### WORK REQUIRED
Repeat the records below line for line, without changing any character.

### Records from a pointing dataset
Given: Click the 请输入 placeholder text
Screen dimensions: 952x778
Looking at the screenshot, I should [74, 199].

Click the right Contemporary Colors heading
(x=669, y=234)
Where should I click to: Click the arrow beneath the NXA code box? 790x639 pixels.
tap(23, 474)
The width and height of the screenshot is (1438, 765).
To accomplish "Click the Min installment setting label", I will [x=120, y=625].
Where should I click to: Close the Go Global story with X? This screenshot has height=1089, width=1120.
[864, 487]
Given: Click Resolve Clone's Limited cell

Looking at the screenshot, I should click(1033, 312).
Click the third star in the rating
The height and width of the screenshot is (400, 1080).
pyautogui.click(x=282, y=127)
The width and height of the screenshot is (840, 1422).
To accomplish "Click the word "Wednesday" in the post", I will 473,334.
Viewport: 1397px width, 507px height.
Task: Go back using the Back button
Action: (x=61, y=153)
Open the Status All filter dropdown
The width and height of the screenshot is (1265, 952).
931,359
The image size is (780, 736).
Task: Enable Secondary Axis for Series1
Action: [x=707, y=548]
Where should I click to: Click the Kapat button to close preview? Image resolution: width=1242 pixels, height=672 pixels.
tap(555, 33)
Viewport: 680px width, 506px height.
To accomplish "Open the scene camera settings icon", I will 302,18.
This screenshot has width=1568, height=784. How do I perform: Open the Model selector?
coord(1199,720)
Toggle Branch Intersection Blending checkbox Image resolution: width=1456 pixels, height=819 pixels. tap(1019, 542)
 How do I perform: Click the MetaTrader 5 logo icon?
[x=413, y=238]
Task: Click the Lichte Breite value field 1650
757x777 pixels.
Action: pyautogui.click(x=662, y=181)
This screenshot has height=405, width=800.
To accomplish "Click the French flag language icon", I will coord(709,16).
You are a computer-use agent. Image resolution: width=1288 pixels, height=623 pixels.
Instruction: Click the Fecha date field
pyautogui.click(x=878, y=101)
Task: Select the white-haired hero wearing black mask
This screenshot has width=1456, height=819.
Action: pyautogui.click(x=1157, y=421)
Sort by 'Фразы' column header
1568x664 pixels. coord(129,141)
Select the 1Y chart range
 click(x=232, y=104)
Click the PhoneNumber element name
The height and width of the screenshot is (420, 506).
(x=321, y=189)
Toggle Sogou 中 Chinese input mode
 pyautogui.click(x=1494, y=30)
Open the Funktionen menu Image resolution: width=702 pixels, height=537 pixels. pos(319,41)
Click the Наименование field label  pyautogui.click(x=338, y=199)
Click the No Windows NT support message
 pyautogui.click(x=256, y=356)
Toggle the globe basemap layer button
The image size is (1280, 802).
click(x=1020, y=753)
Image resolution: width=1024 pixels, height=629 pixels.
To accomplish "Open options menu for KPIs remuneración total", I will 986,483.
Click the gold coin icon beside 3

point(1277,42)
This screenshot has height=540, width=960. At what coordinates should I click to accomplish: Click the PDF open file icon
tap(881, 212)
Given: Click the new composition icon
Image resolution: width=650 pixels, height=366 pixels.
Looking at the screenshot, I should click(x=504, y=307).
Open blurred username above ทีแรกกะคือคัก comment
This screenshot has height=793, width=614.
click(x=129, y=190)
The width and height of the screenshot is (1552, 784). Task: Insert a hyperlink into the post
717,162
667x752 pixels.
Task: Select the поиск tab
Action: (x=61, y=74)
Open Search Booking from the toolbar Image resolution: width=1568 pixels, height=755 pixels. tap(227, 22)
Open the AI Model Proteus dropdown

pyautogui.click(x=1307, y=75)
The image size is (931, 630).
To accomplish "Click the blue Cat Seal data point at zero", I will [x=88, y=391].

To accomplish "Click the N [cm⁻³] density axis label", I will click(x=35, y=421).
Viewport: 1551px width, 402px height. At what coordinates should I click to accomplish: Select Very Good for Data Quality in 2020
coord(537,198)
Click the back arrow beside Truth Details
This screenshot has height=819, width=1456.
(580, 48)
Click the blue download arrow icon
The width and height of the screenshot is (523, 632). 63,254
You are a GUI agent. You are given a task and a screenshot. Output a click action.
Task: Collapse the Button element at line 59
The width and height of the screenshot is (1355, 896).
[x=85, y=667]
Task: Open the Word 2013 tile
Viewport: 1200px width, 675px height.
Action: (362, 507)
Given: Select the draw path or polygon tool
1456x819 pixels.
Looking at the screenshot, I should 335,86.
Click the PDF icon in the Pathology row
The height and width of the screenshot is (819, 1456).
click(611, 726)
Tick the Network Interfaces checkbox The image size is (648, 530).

### EXERCISE OUTPUT
Given: Click the 请输入 placeholder text
Screen dimensions: 952x778
Looking at the screenshot, I should [74, 199].

Click the right Contemporary Colors heading
(x=669, y=234)
Where should I click to: Click the arrow beneath the NXA code box? 790x639 pixels.
tap(23, 474)
The width and height of the screenshot is (1438, 765).
To accomplish "Click the Min installment setting label", I will [x=120, y=625].
Where should I click to: Close the Go Global story with X? This screenshot has height=1089, width=1120.
[864, 487]
Given: Click Resolve Clone's Limited cell

Looking at the screenshot, I should click(1033, 312).
Click the third star in the rating
The height and width of the screenshot is (400, 1080).
pyautogui.click(x=282, y=127)
The width and height of the screenshot is (840, 1422).
To accomplish "Click the word "Wednesday" in the post", I will 473,334.
Viewport: 1397px width, 507px height.
Task: Go back using the Back button
Action: (x=61, y=153)
Open the Status All filter dropdown
The width and height of the screenshot is (1265, 952).
931,359
The image size is (780, 736).
Task: Enable Secondary Axis for Series1
Action: [x=707, y=548]
Where should I click to: Click the Kapat button to close preview? Image resolution: width=1242 pixels, height=672 pixels.
tap(555, 33)
Viewport: 680px width, 506px height.
To accomplish "Open the scene camera settings icon", I will 302,18.
This screenshot has width=1568, height=784. How do I perform: Open the Model selector?
coord(1199,720)
Toggle Branch Intersection Blending checkbox Image resolution: width=1456 pixels, height=819 pixels. tap(1019, 542)
 How do I perform: Click the MetaTrader 5 logo icon?
[x=413, y=238]
Task: Click the Lichte Breite value field 1650
757x777 pixels.
Action: pyautogui.click(x=662, y=181)
This screenshot has height=405, width=800.
To accomplish "Click the French flag language icon", I will coord(709,16).
You are a computer-use agent. Image resolution: width=1288 pixels, height=623 pixels.
Instruction: Click the Fecha date field
pyautogui.click(x=878, y=101)
Task: Select the white-haired hero wearing black mask
This screenshot has width=1456, height=819.
Action: pyautogui.click(x=1157, y=421)
Sort by 'Фразы' column header
1568x664 pixels. coord(129,141)
Select the 1Y chart range
 click(x=232, y=104)
Click the PhoneNumber element name
The height and width of the screenshot is (420, 506).
(x=321, y=189)
Toggle Sogou 中 Chinese input mode
 pyautogui.click(x=1494, y=30)
Open the Funktionen menu Image resolution: width=702 pixels, height=537 pixels. pos(319,41)
Click the Наименование field label  pyautogui.click(x=338, y=199)
Click the No Windows NT support message
 pyautogui.click(x=256, y=356)
Toggle the globe basemap layer button
The image size is (1280, 802).
click(x=1020, y=753)
Image resolution: width=1024 pixels, height=629 pixels.
To accomplish "Open options menu for KPIs remuneración total", I will 986,483.
Click the gold coin icon beside 3

point(1277,42)
This screenshot has height=540, width=960. At what coordinates should I click to accomplish: Click the PDF open file icon
tap(881, 212)
Given: Click the new composition icon
Image resolution: width=650 pixels, height=366 pixels.
Looking at the screenshot, I should click(x=504, y=307).
Open blurred username above ทีแรกกะคือคัก comment
This screenshot has height=793, width=614.
click(x=129, y=190)
The width and height of the screenshot is (1552, 784). Task: Insert a hyperlink into the post
717,162
667x752 pixels.
Task: Select the поиск tab
Action: (x=61, y=74)
Open Search Booking from the toolbar Image resolution: width=1568 pixels, height=755 pixels. tap(227, 22)
Open the AI Model Proteus dropdown

pyautogui.click(x=1307, y=75)
The image size is (931, 630).
To accomplish "Click the blue Cat Seal data point at zero", I will [x=88, y=391].

To accomplish "Click the N [cm⁻³] density axis label", I will click(x=35, y=421).
Viewport: 1551px width, 402px height. At what coordinates should I click to accomplish: Select Very Good for Data Quality in 2020
coord(537,198)
Click the back arrow beside Truth Details
This screenshot has height=819, width=1456.
(580, 48)
Click the blue download arrow icon
The width and height of the screenshot is (523, 632). 63,254
You are a GUI agent. You are given a task and a screenshot. Output a click action.
Task: Collapse the Button element at line 59
The width and height of the screenshot is (1355, 896).
[x=85, y=667]
Task: Open the Word 2013 tile
Viewport: 1200px width, 675px height.
Action: (362, 507)
Given: Select the draw path or polygon tool
1456x819 pixels.
Looking at the screenshot, I should 335,86.
Click the PDF icon in the Pathology row
The height and width of the screenshot is (819, 1456).
click(611, 726)
Tick the Network Interfaces checkbox The image size is (648, 530).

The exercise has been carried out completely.